50 Years Old, First Time in the Gym

Here is the situation. A relative of mine recently found out that he has a serious cholestrol problem. He was about 25 pounds overweight a few months ago. He started walking/jogging again and that´s the only sport he´s ever done and he actually enjoys it. I helped him with the nutrion (basicly more protein, healthy fats, less carbs other than veggies, berrys, fruits).

He´s lost about 25 pounds since, most from the belly and some from the whatever little muscle he had. Cholestrol is better too. I finally convinced him to go to gym with me next week and he was thinking of adding one gym session a week to his schedule. I said great, it´s way better than no gym at all, let´s do it.

I´d really appreciate your help to set up the “program” guys.

-50 years old
-jogging only sport ever done
-No belly anymore
-Posture is quite good, no major problems
-Goal is to help him save/gain some muscle to keep his metabolism going.

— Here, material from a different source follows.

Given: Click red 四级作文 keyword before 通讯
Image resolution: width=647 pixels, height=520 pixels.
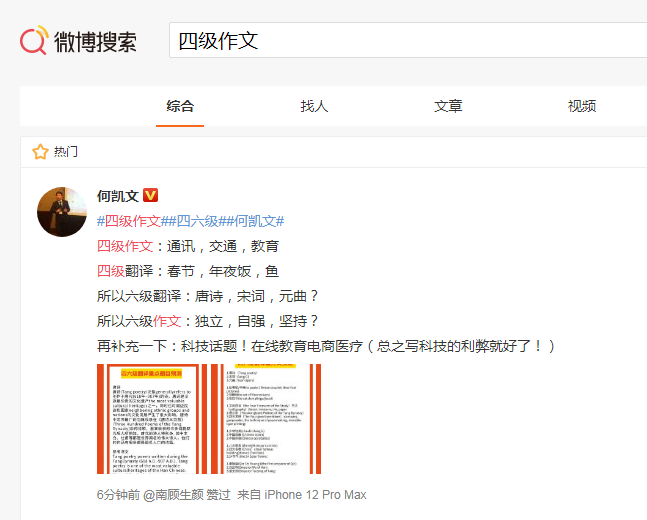Looking at the screenshot, I should [125, 246].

We would start the session with some “Magnificient Mobility” movements. I was thinking of building the “program” around squats/lunges, Rows/chins and DB bench presses, around 12-15 total sets, 10-15 rep range at first. Maybe throw some wall slides/other shoulder stability movement after that and that´s it.

Any ideas, random thoughts etc are very much appreciated!!!

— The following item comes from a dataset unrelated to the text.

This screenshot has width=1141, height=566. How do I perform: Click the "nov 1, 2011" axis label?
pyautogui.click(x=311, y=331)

You should have him try Mark Rippetoe’s Starting Strength. A good guide can be found here:

You don’t to do so many reps, because form breaks down more for each rep done.

Just have him start light and add a few pounds each workout, sticking with the guidelines that the thread author wrote.

[quote]Finnman wrote:
I´d really appreciate your help to set up the “program” guys.

-50 years old
-jogging only sport ever done
-No belly anymore
-Posture is quite good, no major problems
-Goal is to help him save/gain some muscle to keep his metabolism going.

We would start the session with some “Magnificient Mobility” movements. I was thinking of building the “program” around squats/lunges, Rows/chins and DB bench presses, around 12-15 total sets, 10-15 rep range at first. Maybe throw some wall slides/other shoulder stability movement after that and that´s it.

Any ideas, random thoughts etc are very much appreciated!!!

[/quote]

Sounds like a good plan in terms of set up, although I think he might struggle with chins at the moment? See if you can get him to do a fullbody prog 2 x week to start, as once a week is going to make it hard for him to progress. Maybe an A/B type plan so he has 2 different sessions in the week?

How’s his blood pressure? It might be advisable to get that checked if he hasn’t already and be careful with the intensity in the beginning.

It’s never too late to start and hopefully if he has a gradual introduction he might get hooked!